REQUEST -
Set out every line of the listing below as a numbered list, leaving out any blank lines.

## start SOURCE MATERIAL

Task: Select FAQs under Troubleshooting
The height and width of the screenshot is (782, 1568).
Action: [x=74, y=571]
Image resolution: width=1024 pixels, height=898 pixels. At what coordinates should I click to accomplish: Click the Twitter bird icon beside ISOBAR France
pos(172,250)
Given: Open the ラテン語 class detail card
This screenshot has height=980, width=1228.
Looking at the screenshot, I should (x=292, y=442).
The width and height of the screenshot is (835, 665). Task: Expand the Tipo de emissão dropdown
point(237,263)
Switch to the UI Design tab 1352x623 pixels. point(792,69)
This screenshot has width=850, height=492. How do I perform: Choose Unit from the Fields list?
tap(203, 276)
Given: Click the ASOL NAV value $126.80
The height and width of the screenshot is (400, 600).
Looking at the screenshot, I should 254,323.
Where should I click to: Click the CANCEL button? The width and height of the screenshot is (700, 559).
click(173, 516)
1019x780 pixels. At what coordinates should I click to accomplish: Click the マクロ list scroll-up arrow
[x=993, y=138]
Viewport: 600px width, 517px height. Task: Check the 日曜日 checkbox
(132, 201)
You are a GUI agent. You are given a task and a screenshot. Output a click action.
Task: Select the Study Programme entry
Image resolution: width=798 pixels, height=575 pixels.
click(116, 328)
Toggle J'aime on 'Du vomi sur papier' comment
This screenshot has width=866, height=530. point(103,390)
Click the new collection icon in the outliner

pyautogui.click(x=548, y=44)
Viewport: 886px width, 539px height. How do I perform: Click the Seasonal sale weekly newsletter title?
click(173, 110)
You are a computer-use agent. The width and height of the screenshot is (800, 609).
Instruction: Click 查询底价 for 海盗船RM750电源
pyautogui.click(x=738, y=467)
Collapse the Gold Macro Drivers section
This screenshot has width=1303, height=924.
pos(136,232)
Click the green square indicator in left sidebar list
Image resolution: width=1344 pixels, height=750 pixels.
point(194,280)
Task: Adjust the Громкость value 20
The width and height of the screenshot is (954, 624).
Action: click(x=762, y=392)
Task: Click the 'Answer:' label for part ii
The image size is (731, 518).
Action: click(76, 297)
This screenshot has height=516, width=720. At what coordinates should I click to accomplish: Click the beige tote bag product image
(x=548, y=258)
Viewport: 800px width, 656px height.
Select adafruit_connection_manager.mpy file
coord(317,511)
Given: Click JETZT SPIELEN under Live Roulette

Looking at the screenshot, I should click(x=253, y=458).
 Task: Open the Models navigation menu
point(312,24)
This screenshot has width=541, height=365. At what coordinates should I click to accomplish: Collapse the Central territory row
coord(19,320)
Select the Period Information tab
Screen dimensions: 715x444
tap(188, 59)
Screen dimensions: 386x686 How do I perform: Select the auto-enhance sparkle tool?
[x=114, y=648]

## end SOURCE MATERIAL

RIGHT ANSWER -
1. Task: Select FAQs under Troubleshooting
2. The height and width of the screenshot is (782, 1568).
3. Action: [x=74, y=571]
4. Image resolution: width=1024 pixels, height=898 pixels. At what coordinates should I click to accomplish: Click the Twitter bird icon beside ISOBAR France
5. pos(172,250)
6. Given: Open the ラテン語 class detail card
7. This screenshot has height=980, width=1228.
8. Looking at the screenshot, I should (x=292, y=442).
9. The width and height of the screenshot is (835, 665). Task: Expand the Tipo de emissão dropdown
10. point(237,263)
11. Switch to the UI Design tab 1352x623 pixels. point(792,69)
12. This screenshot has width=850, height=492. How do I perform: Choose Unit from the Fields list?
13. tap(203, 276)
14. Given: Click the ASOL NAV value $126.80
15. The height and width of the screenshot is (400, 600).
16. Looking at the screenshot, I should 254,323.
17. Where should I click to: Click the CANCEL button? The width and height of the screenshot is (700, 559).
18. click(173, 516)
19. 1019x780 pixels. At what coordinates should I click to accomplish: Click the マクロ list scroll-up arrow
20. [x=993, y=138]
21. Viewport: 600px width, 517px height. Task: Check the 日曜日 checkbox
22. (132, 201)
23. You are a GUI agent. You are given a task and a screenshot. Output a click action.
24. Task: Select the Study Programme entry
25. Image resolution: width=798 pixels, height=575 pixels.
26. click(116, 328)
27. Toggle J'aime on 'Du vomi sur papier' comment
28. This screenshot has width=866, height=530. point(103,390)
29. Click the new collection icon in the outliner
30. pyautogui.click(x=548, y=44)
31. Viewport: 886px width, 539px height. How do I perform: Click the Seasonal sale weekly newsletter title?
32. click(173, 110)
33. You are a computer-use agent. The width and height of the screenshot is (800, 609).
34. Instruction: Click 查询底价 for 海盗船RM750电源
35. pyautogui.click(x=738, y=467)
36. Collapse the Gold Macro Drivers section
37. This screenshot has width=1303, height=924.
38. pos(136,232)
39. Click the green square indicator in left sidebar list
40. Image resolution: width=1344 pixels, height=750 pixels.
41. point(194,280)
42. Task: Adjust the Громкость value 20
43. The width and height of the screenshot is (954, 624).
44. Action: click(x=762, y=392)
45. Task: Click the 'Answer:' label for part ii
46. The image size is (731, 518).
47. Action: click(76, 297)
48. This screenshot has height=516, width=720. At what coordinates should I click to accomplish: Click the beige tote bag product image
49. (x=548, y=258)
50. Viewport: 800px width, 656px height.
51. Select adafruit_connection_manager.mpy file
52. coord(317,511)
53. Given: Click JETZT SPIELEN under Live Roulette
54. Looking at the screenshot, I should click(x=253, y=458).
55.  Task: Open the Models navigation menu
56. point(312,24)
57. This screenshot has width=541, height=365. At what coordinates should I click to accomplish: Collapse the Central territory row
58. coord(19,320)
59. Select the Period Information tab
60. Screen dimensions: 715x444
61. tap(188, 59)
62. Screen dimensions: 386x686 How do I perform: Select the auto-enhance sparkle tool?
63. [x=114, y=648]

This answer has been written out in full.